Social media... a topic as popular as marmite. Some love it, some hate it. This is my story on how I gave purpose to these platforms rather than allowing them to frame my experience.
I shared my experience with social media on a post by Chris Williams. The subject was: whether social media is or isn't to blame for the thing's fingers are being pointed at it for. This included: increases in divorce and increases suicide cases. In response to my comment Militza Rosaria mentioned,
"I’ve taken six months off posting consistently but I can’t imagine my life without Social Media!"
This encouraged me to pause and re-relefect on the impact of my decision 3 years ago, and inspired me to share - thank you Militza!
My relationship with social media used to be what I would now call, "toxic". That word is thrown around a lot lately so I'm intentionally using it in its most literal sense:
It was my untrue dumping ground - Sharing memes and videos I found amusing, all the while commenting negatively on posts I felt offended by or triggered me negatively. And, only posting about the good things in life; the fancy events, the holiday locations, the sexy food etc... I truly felt like appearance was everything and I wanted to be in control of people's perception of me.
It was a time waster - I drove myself into insomnia, to the point where 4am was the normal bed-time despite what time my alarm was set for! It consumed time on lunch breaks, it ruled boredom, socialisation was heavily disrupted with the focus being on my phone not my friends, creative time was neglected and on occasion... scrolling endlessly through videos was prioritised over life-ing meaning my environment was a mess.
It was destructive to my wellbeing - Spending so much time on these platforms I didn't realise the algorithm adapts to my usage. So, the more I interacted with the negative posts rather than the positive, the more I saw of them. Which in the end heightened my anxiety and lowered my mood. I became pessimistic and negatively charged which was the complete opposite of my natural self and the person I knew.

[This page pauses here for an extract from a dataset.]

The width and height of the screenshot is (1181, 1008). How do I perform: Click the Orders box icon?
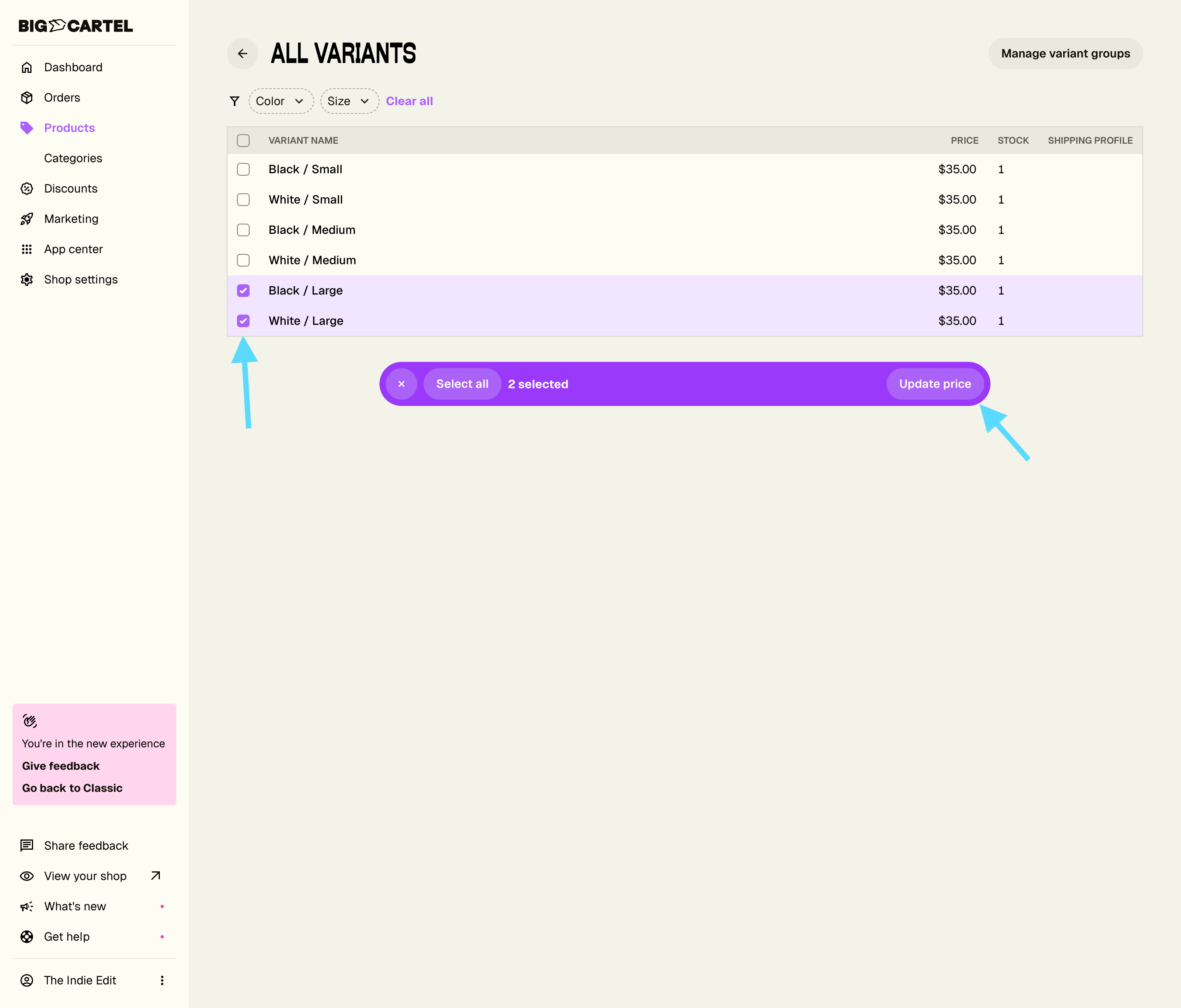[x=27, y=98]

Based on the above, it was so easy to point all fingers at social media being the bad guy. But, through developing my self-awareness and creating a break from all platforms, I learned quickly that it was the largest contributor to the source of my out-of-character-ness.
I'd learned recently that it takes 21 days to make or break a habit. So, I decided to do it. I knew going cold turkey wouldn't work. I'm the kind of person who if you take something away from me, I just want it more. So here's what I did:
Step 1: Delete all the apps. This meant I could only access them from their websites which let's be honest, isn't the best experience on a phone.
Step 2: Form habits in place of time on my phone. I created time for myself and others and put my phone on 'Do Not Disturb' or one better, left it in another room or a bag.
Step 3: Keep doing this until I'm ready to reflect, learn and grow... then use the time more consciously.
On this, what ended up being an unplanned 2-year long break and journey of self-awareness, I realised that I didn't miss any of the platforms.. but, I wanted to run my own business.
This creation of space in my daily life meant I identified very quickly my wants and needs. In fact, I was able to problem-solve better, became quicker at decision making, could identify my feelings again and began to remember what happiness, peace and space felt like.
When I realised that I'd have to reevaluate my relationship with social media, my Coach helped me give it a new vision and purpose to guide shaping my business.
I took the time to really learn how each platform worked. Assess if it would be of any benefit to me and if so, how? How does it add value? And, how can I positively impact the space it will use in my day, everyday?
Fast-forward 12 months and it's awesome! I use it to my advantage! The top 3 effects it now has for me are:
Connecting = Meeting new people every single day from all kinds of backgrounds anywhere in the world with their own unique stories.
Vocalisation = As I'm not representing a company anymore I can be completely authentic. And I only post or comment when I'm adding value.
Inspiration = The ability to see in my feeds those who I learn from, admire and support.
Notice how those earlier 3 points were long and emotionally attached vs these 3 which highlight value and benefit... social media hasn't done that. I did this!
I took the time to stop playing the blame game and realise I was responsible for allowing it to consume me. It was up to me to transform my mindset so that I could create a meaningful and useful relationship with social media.
There's a lot of blame being placed on the negative effects of the use of social platforms and when we take ownership for our own responsibility of our actions, all of that changes.